((

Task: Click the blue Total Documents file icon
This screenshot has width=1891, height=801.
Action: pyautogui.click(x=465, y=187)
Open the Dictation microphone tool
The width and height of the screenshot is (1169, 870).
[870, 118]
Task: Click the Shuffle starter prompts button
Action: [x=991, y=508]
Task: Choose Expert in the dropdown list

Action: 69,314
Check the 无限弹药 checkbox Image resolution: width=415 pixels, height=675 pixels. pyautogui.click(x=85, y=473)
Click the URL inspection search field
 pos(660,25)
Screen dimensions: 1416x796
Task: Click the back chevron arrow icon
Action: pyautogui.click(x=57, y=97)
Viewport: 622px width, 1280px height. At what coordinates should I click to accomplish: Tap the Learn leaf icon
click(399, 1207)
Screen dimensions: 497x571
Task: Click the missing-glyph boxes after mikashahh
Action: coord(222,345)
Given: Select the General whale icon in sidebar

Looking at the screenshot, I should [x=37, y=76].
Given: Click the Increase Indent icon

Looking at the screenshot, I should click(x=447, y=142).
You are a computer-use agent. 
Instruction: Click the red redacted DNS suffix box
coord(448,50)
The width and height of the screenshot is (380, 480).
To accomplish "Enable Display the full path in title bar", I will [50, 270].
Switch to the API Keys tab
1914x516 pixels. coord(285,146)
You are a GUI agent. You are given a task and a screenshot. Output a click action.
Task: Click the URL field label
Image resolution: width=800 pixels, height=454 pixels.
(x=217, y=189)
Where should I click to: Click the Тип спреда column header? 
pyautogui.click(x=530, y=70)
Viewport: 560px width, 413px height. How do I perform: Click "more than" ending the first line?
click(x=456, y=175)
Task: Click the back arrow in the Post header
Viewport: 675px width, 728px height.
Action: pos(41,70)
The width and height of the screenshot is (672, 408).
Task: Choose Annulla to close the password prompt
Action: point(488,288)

))

TASK STATEMENT: Every line above from the line with "You are a computer-use agent." to the line with "Task: Click the URL field label", inclusive, must be returned exactly; no other line belongs in the reply.

EXERCISE ANSWER:
You are a computer-use agent. 
Instruction: Click the red redacted DNS suffix box
coord(448,50)
The width and height of the screenshot is (380, 480).
To accomplish "Enable Display the full path in title bar", I will [50, 270].
Switch to the API Keys tab
1914x516 pixels. coord(285,146)
You are a GUI agent. You are given a task and a screenshot. Output a click action.
Task: Click the URL field label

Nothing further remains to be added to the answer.